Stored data
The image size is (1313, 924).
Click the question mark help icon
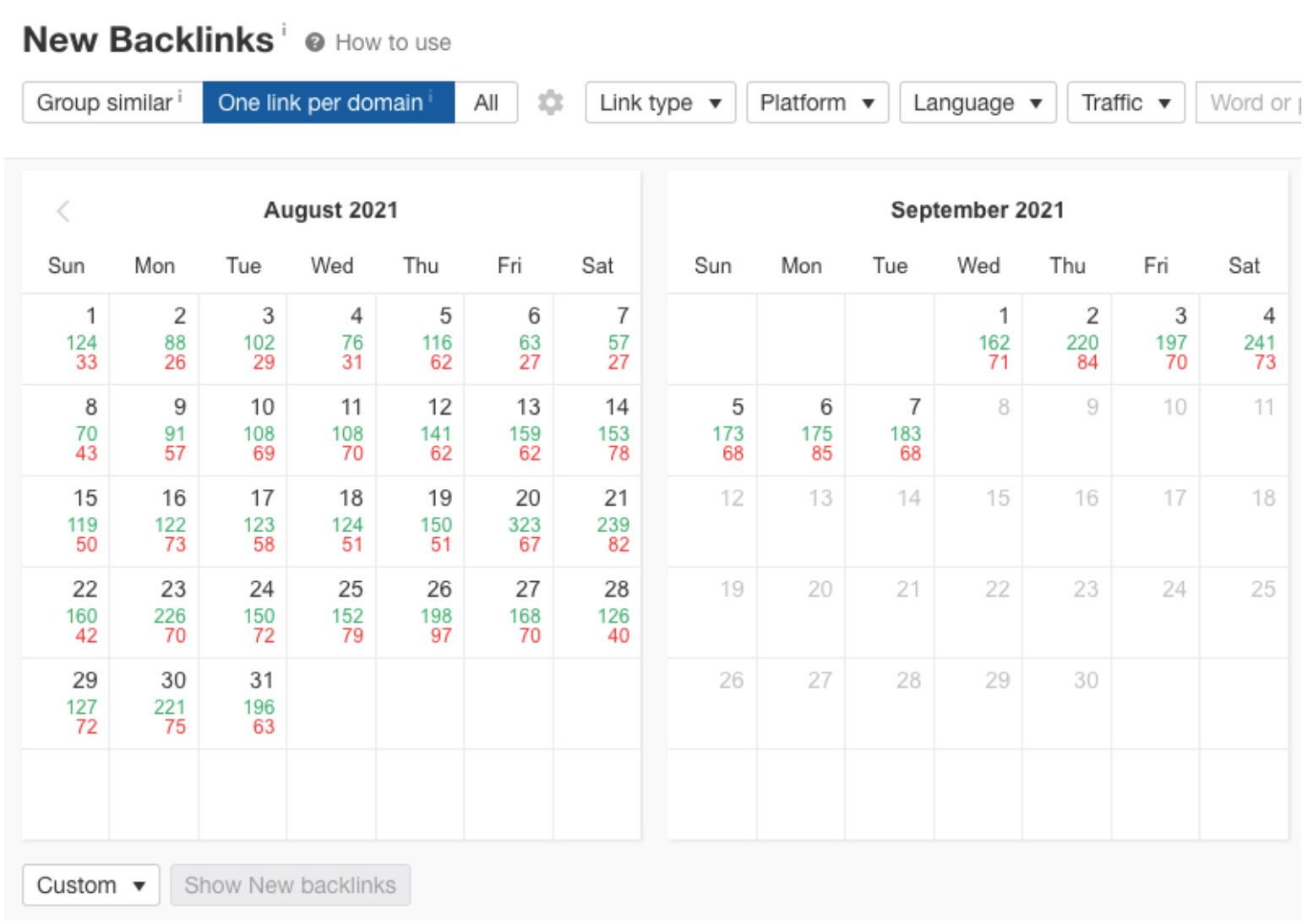coord(314,42)
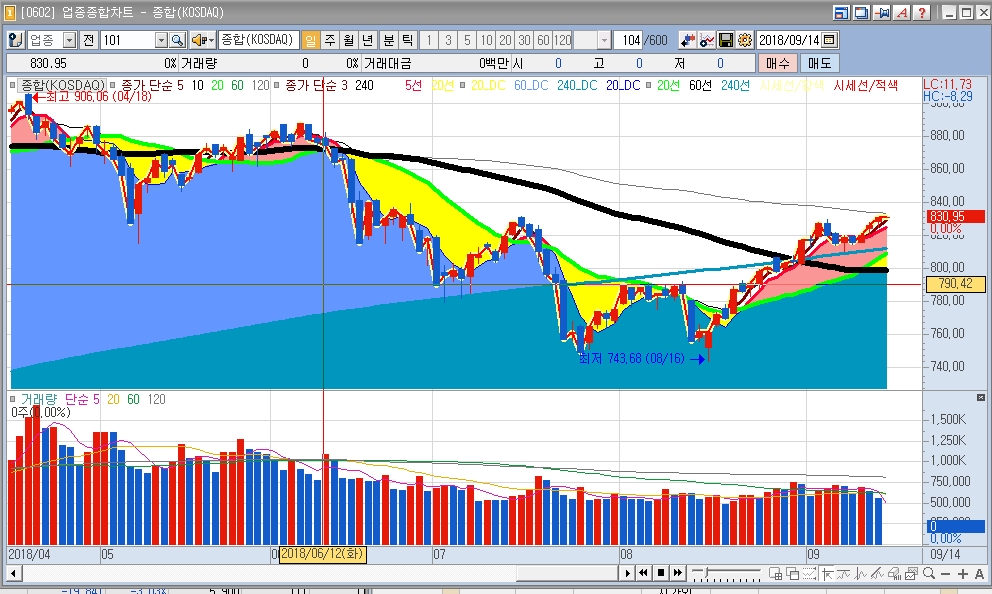Select the 일 (daily) period toggle

(309, 40)
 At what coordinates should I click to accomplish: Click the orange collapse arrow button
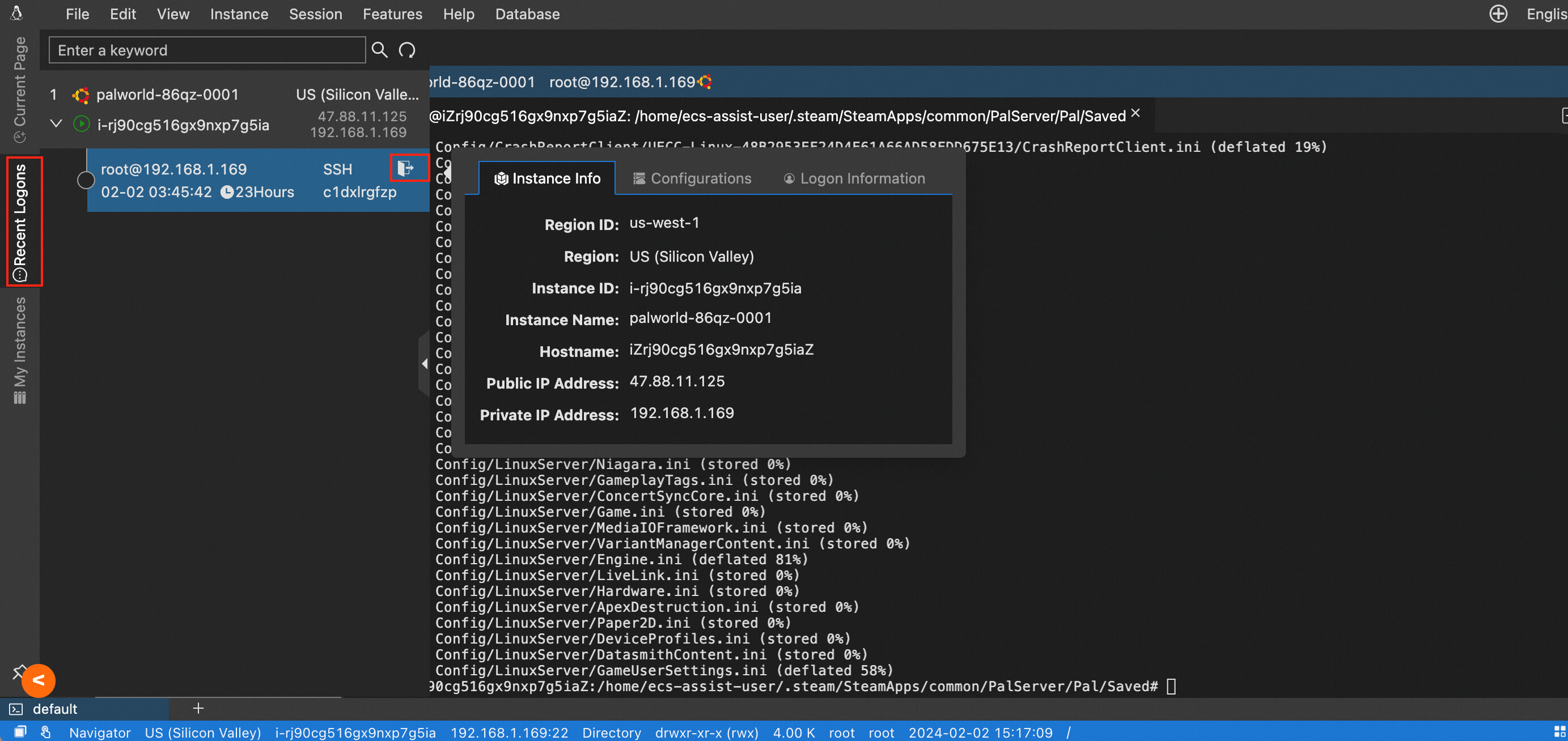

YOUR OBJECTIVE —
Although the records include pictures, output only their text, exactly and completely.

EXERCISE SOLUTION —
The image size is (1313, 924).
Click the question mark help icon
coord(314,42)
Select the 일 (daily) period toggle

(309, 40)
 At what coordinates should I click to accomplish: Click the orange collapse arrow button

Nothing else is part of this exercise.